> [TASK PROMPT]
The only thing to report is how many lines of the data contain the word "Download".

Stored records

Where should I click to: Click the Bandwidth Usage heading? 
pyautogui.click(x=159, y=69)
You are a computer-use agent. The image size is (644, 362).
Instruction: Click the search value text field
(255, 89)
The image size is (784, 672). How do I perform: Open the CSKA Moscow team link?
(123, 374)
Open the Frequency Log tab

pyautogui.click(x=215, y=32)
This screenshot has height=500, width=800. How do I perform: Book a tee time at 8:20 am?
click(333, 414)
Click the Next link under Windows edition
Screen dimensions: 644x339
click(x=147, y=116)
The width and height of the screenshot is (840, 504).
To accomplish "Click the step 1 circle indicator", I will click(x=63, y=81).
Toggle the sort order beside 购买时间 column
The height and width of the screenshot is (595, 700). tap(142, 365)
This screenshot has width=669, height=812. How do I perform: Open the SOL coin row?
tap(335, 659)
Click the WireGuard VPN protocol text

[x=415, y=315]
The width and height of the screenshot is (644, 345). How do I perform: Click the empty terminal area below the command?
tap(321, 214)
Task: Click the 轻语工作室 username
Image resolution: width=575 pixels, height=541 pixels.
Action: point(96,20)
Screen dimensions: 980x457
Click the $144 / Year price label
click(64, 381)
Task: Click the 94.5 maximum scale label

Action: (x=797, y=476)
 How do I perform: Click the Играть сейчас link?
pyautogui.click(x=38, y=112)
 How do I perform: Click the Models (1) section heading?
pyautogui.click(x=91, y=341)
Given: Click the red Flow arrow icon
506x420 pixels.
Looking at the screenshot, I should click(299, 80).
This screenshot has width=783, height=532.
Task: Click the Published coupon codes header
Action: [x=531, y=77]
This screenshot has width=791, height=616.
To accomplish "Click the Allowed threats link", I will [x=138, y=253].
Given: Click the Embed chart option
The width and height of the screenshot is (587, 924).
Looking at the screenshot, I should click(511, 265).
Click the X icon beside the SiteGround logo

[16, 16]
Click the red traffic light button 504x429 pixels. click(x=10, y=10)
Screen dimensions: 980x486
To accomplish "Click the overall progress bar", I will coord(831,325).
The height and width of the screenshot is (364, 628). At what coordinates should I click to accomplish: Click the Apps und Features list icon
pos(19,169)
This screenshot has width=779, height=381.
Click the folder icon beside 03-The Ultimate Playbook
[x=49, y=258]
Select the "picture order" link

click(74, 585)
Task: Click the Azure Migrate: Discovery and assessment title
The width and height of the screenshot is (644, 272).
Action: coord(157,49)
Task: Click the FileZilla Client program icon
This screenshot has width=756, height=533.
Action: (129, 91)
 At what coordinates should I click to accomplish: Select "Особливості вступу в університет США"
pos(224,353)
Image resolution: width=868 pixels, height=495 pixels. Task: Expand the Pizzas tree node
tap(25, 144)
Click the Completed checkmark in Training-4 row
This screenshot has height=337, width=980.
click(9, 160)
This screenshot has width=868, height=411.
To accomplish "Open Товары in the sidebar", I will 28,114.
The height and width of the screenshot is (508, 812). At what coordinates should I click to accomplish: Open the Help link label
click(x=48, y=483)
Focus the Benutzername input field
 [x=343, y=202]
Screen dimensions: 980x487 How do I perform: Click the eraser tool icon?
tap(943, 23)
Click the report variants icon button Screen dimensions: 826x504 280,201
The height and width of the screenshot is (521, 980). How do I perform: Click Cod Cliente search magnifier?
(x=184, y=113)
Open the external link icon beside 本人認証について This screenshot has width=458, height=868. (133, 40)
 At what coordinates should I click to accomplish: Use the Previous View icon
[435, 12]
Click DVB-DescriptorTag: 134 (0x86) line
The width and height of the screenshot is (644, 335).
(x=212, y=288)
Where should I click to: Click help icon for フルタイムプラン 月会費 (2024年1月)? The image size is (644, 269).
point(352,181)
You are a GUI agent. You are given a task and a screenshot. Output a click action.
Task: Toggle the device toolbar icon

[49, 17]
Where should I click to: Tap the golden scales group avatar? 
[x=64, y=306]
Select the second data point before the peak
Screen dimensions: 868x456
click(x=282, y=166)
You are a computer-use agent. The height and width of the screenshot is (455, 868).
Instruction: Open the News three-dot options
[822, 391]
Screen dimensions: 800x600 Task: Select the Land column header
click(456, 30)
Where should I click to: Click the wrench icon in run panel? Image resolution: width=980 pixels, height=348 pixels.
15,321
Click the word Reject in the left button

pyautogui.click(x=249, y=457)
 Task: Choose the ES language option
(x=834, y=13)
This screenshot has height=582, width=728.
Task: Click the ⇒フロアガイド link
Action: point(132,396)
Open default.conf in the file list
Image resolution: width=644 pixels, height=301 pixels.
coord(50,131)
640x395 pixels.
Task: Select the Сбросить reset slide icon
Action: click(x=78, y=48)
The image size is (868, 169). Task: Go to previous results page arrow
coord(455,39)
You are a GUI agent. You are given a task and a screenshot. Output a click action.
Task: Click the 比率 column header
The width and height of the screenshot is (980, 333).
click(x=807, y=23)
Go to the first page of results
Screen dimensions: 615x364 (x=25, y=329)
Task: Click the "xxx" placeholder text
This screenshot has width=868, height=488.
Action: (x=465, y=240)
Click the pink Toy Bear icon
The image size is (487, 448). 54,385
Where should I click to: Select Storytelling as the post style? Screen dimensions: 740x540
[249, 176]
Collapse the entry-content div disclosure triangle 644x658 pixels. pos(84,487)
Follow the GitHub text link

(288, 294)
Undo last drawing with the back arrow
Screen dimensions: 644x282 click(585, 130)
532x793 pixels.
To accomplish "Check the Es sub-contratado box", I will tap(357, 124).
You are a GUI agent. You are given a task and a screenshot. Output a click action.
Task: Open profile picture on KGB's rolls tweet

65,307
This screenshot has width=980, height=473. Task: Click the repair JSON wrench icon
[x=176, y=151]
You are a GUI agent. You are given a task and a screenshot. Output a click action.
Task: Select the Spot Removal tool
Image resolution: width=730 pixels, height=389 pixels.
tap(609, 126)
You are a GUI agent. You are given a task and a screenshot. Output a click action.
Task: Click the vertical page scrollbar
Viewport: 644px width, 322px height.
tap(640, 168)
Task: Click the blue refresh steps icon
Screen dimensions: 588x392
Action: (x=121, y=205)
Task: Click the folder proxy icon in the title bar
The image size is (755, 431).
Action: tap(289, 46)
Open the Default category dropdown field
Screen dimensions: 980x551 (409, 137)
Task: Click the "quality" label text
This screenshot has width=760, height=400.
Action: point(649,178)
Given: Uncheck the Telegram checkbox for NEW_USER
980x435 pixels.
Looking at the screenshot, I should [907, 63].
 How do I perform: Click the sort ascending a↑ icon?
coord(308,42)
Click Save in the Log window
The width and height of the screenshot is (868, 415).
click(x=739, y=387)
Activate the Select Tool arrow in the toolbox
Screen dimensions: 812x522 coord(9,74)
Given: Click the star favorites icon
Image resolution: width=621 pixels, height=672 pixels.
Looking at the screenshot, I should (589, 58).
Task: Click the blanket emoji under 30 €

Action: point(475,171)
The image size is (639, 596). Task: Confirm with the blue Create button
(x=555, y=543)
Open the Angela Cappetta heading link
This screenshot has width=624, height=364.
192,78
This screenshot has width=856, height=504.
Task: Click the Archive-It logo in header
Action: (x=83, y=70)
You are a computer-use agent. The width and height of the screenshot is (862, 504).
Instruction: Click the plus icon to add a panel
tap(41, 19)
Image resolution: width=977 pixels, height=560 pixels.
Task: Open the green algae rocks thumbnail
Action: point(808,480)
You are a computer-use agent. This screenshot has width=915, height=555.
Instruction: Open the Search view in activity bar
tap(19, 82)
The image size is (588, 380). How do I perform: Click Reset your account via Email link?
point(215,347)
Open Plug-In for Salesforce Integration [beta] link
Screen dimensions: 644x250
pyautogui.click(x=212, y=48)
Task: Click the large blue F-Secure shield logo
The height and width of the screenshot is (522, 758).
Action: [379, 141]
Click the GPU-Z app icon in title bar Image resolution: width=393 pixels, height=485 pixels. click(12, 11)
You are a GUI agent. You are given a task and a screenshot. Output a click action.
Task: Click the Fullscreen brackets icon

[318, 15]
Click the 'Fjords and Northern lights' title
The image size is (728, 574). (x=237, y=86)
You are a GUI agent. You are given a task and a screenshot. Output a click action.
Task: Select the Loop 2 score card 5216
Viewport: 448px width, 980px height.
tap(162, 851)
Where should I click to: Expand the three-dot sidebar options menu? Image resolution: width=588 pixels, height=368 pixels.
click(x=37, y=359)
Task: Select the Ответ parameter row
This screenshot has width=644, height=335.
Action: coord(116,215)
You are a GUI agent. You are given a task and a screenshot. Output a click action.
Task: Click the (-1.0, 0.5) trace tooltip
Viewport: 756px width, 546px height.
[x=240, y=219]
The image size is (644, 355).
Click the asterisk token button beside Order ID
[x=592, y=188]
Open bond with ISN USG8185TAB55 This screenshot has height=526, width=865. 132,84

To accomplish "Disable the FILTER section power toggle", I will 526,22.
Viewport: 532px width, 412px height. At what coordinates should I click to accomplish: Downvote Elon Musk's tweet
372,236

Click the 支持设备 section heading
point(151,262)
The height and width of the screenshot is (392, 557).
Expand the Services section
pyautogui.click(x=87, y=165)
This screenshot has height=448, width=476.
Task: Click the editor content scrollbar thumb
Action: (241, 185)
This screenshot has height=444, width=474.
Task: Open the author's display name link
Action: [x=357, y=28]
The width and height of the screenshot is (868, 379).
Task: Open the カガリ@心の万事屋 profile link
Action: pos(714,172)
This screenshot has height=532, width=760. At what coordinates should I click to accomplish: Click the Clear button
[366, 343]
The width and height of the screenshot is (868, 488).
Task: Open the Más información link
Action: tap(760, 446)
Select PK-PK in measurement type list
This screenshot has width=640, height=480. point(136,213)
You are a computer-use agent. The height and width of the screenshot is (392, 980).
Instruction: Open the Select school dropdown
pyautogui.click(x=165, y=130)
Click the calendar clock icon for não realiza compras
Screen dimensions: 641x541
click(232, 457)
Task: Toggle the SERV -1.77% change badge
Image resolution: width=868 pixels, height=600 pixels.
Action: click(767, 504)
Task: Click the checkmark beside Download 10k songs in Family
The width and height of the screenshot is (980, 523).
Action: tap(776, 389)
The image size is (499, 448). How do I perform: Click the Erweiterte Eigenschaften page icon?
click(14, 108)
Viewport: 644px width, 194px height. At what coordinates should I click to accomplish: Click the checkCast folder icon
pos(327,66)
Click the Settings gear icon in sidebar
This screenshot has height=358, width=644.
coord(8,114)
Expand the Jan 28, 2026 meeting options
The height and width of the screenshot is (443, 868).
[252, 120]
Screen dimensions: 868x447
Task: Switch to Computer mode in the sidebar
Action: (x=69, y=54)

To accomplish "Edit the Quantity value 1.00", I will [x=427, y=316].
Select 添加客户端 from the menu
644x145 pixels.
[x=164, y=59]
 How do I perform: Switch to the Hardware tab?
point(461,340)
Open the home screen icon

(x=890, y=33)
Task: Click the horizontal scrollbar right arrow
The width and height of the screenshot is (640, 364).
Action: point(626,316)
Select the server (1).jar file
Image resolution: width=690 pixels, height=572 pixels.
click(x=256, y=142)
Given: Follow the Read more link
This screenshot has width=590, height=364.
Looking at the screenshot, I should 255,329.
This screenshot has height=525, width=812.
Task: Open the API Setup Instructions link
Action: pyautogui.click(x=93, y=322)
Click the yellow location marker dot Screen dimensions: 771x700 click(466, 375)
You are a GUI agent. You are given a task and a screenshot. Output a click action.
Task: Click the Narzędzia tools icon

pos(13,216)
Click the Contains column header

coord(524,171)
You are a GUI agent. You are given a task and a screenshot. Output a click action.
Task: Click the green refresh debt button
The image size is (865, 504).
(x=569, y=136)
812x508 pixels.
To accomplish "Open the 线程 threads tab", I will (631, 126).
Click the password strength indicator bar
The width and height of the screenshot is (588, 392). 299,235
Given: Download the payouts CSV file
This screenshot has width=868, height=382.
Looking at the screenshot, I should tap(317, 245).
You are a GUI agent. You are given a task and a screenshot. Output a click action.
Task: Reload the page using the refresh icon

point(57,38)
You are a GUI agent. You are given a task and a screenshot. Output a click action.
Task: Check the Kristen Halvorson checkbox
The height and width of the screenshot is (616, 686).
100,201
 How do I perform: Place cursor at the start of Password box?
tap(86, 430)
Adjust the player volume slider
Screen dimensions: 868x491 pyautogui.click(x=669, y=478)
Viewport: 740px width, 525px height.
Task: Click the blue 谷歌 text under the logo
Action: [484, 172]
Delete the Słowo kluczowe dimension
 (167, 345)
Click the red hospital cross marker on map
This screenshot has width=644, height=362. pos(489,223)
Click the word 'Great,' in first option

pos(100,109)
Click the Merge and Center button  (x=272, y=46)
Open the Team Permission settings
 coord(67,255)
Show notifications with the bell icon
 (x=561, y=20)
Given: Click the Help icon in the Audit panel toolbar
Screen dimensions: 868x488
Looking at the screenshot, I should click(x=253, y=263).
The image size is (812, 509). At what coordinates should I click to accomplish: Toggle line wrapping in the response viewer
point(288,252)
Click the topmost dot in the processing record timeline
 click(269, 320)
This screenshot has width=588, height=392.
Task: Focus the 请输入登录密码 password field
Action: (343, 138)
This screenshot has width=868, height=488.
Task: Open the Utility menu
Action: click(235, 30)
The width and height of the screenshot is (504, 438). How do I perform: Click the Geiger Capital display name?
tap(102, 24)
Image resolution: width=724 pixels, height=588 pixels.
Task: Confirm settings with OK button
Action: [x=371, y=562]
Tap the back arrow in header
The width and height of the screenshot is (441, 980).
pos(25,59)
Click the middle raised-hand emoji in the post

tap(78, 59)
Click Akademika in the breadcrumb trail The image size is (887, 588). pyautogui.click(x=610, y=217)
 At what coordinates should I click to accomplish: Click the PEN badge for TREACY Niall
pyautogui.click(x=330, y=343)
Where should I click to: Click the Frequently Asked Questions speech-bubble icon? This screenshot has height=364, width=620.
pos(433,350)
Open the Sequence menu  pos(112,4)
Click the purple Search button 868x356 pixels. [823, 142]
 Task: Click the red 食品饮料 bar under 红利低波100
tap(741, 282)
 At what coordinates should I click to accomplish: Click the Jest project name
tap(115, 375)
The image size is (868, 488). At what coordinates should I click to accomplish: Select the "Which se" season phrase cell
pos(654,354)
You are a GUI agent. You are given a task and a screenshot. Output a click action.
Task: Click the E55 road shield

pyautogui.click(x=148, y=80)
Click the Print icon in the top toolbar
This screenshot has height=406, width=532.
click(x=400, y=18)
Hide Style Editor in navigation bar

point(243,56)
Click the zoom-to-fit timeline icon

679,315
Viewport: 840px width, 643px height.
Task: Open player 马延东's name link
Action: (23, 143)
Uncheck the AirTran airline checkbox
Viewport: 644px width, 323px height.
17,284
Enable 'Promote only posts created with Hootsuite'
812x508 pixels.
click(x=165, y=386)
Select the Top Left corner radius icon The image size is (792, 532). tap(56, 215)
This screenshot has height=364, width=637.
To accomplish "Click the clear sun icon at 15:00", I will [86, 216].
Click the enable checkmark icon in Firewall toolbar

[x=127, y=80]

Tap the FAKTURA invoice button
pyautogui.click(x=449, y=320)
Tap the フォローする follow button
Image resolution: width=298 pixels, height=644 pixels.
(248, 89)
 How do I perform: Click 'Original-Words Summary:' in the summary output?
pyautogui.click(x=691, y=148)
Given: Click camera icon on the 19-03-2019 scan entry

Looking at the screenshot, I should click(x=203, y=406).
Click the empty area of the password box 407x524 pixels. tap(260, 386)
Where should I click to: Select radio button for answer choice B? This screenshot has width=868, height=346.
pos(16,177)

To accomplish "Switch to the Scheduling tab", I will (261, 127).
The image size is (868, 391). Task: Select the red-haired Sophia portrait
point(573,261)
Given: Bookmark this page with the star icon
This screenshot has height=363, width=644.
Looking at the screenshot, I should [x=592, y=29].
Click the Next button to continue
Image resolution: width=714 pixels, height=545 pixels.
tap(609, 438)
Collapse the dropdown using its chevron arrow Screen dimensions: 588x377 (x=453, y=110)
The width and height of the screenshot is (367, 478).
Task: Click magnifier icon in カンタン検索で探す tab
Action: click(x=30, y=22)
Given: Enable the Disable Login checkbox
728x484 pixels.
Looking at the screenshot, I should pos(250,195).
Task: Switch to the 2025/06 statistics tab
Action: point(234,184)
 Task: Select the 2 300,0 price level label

> [ANSWER AREA]
2